Strategies for Facilitating Discussion (from a workshop with Dr. B. Rifkin from The College of New Jersey)
Activity Frameworks:
- Discussion contribution coupons: each student has 3 (or any number) of coupons or tickets for the discussion. Each person must use one ticket to make one comment in the discussion. No one may make more comments than the tickets they have until all tickets have been used. This engages the students in the discussion (they are plotting when to speak) and forces the more vocal students to wait and the quieter ones know they must contribute.
- Image without sound: Show a video- a film, a clip from Youtube, etc., but turn off the sound. The possibilities are endless: write the script, make a vocab list, write the ending, guess the country. When the sound is removed, the students really focus on the visual clues.

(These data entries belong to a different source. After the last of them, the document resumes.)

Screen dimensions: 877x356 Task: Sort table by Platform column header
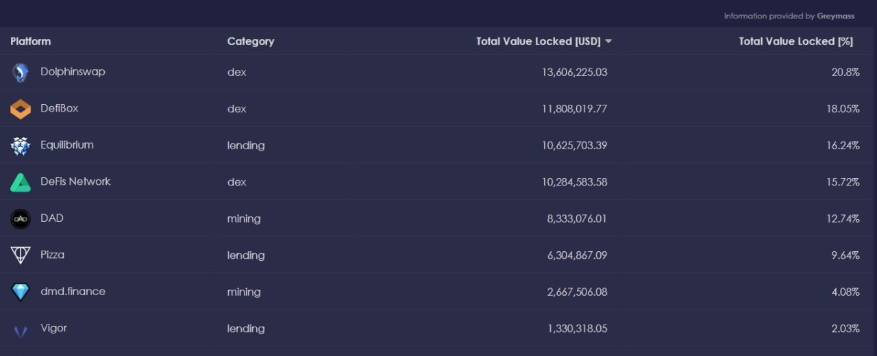31,42
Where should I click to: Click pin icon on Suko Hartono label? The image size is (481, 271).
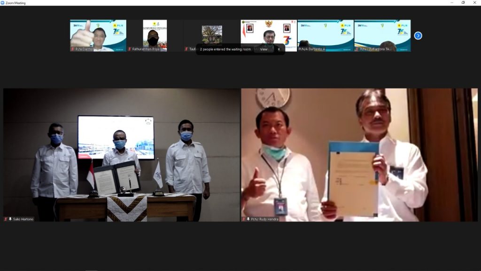pyautogui.click(x=10, y=219)
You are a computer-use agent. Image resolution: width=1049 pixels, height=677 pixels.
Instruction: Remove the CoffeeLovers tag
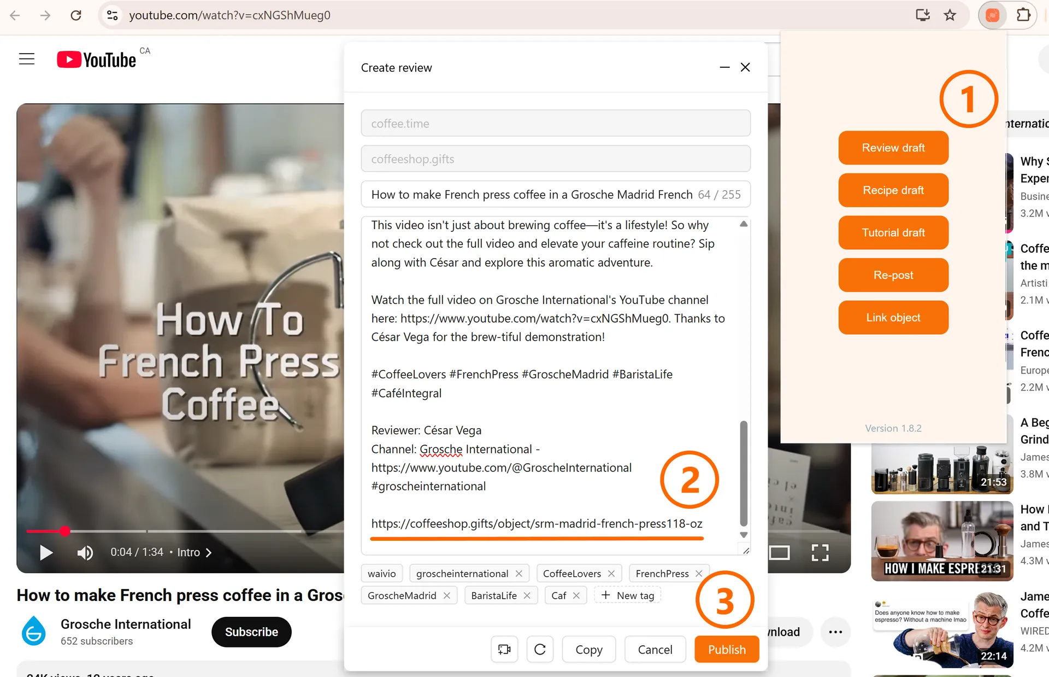[x=611, y=573]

- Provocative image or statement: Show a photo or a quote, something that engages the students. Allow conversation. It's that easy!
- Create a safe environment with ground rules for respect
- Use open-ended questions
- Don't look students in the eye when they are speaking (this forces them to address the class instead of just to the instructor)
- Ask students to respond to each other, each comment doesn't need a teacher validation
- Paraphrase what the students say, write it on the board, attach their name to their idea
1 comment:
Thanks, Lauren,
It seems that some of these same strategies could be used in all classes where we want to give students the opportunity to articulate what they are learning in any given subject.